Document text:
Recently I wrote a blog post entitled Google GData: A Uniform Web API for All Google Services where I pointed out that Google has standardized on GData (i.e. Google's implementation of the Atom 1.0 syndication format and the Atom Publishing Protocol with some extensions) as the data access protocol for Google's services going forward. In a comment to that post Gregor Rothfuss wondered whether I couldn't influence people at Microsoft to also standardize on GData. The fact is that I've actually tried to do this with different teams on multiple occasions and each time the I've tried, certain limitations in the Atom Publishing Protocol become quite obvious when you get outside of blog editing scenarios for which the protocol was originally designed. For this reason, we will likely standardize on a different RESTful protocol which I'll discuss in a later post. However I thought it would be useful to describe the limitations we saw in the Atom Publishing Protocol which made it unsuitable as the data access protocol for a large class of online services. 

Overview of the Atom's Data Model

The Atom data model consists of collections, entry resources and media resources. Entry resources and media resources are member resources of a collection. There is a handy drawings in section 4.2 of the latest APP draft specification that shows the hierarchy in this data model which is reproduced below.

Data block:
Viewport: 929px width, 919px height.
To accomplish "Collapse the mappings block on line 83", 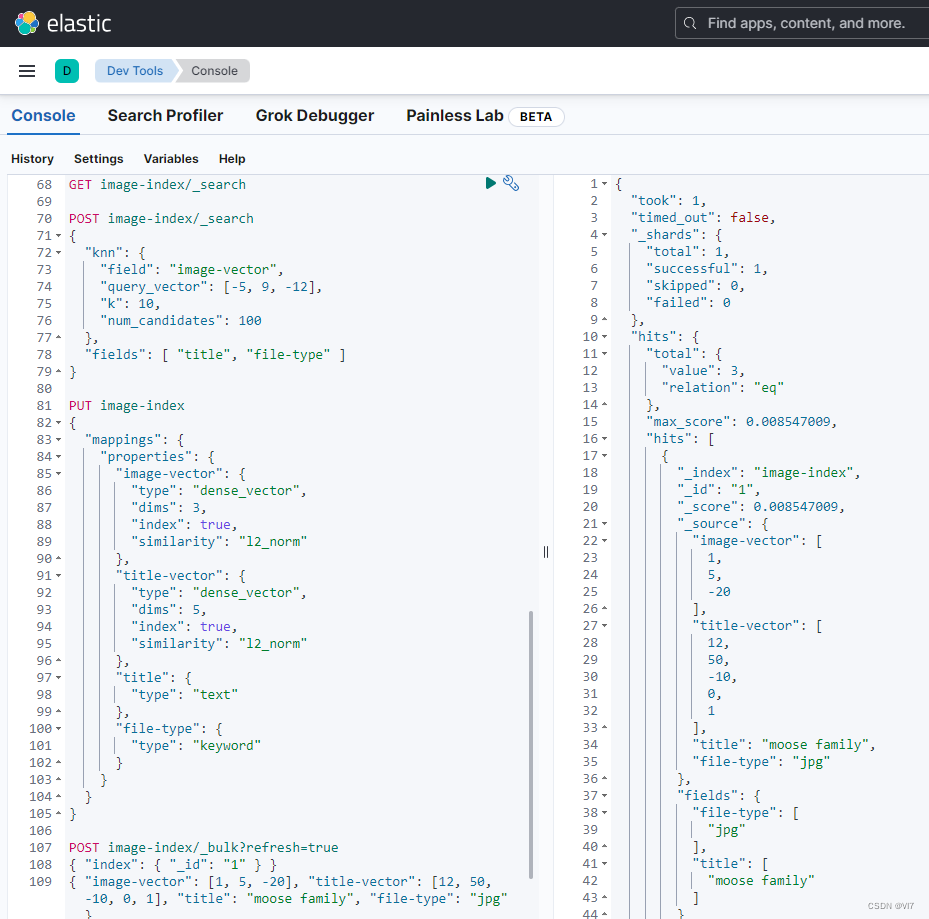I will click(60, 438).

Given task A: Rewrite the Atom Publishing Protocol post from "The Atom data" up to and including "is reproduced below.", putting "binary resources" in place of "media resources".
Given task B: Pick up the Atom Publishing Protocol post where it stops and keep writing it.

Written answer A:
The Atom data model consists of collections, entry resources and binary resources. Entry resources and binary resources are member resources of a collection. There is a handy drawings in section 4.2 of the latest APP draft specification that shows the hierarchy in this data model which is reproduced below.

Written answer B:
Member Resources
|
-----------------
| |
Entry Resources Media Resources
|
Media Link Entry

A media resource can have representations in any media type. An entry resource corresponds to an atom:entry element which means it must have an id, a title, an updated date, one or more authors and textual content. Below is a minimal atom:entry element taken from the Atom 1.0 specification


<entry>
    <title>Atom-Powered Robots Run Amok</title>
    <link href="http://example.org/2003/12/13/atom03"/>
    <id>urn:uuid:1225c695-cfb8-4ebb-aaaa-80da344efa6a</id>
    <updated>2003-12-13T18:30:02Z</updated>
    <summary>Some text.</summary>
</entry>

The process of creating and editing resources is covered in section 9 of the current APP draft specification. To add members to a Collection, clients send POST requests to the URI of the Collection. To delete a Member Resource, clients send a DELETE request to its Member URI. While to edit a Member Resource, clients send PUT requests to its Member URI.

Since using PUT to edit a resource is obviously problematic, the specification notes two concerns that developers have to pay attention to when updating resources.

To avoid unintentional loss of data when editing Member Entries or Media Link Entries, Atom Protocol clients SHOULD preserve all metadata that has not been intentionally modified, including unknown foreign markup.
...
Implementers are advised to pay attention to cache controls, and to make use of the mechanisms available in HTTP when editing Resources, in particular entity-tags as outlined in [NOTE-detect-lost-update]. Clients are not assured to receive the most recent representations of Collection Members using GET if the server is authorizing intermediaries to cache them.

The [NOTE-detect-lost-update] points to Editing the Web: Detecting the Lost Update Problem Using Unreserved Checkout which not only talks about ETags but also talks about conflict resolution strategies when faced with multiple edits to a Web document. This information is quite relevant to anyone considering implementing the Atom Publishing Protocol or a similar data manipulation protocol.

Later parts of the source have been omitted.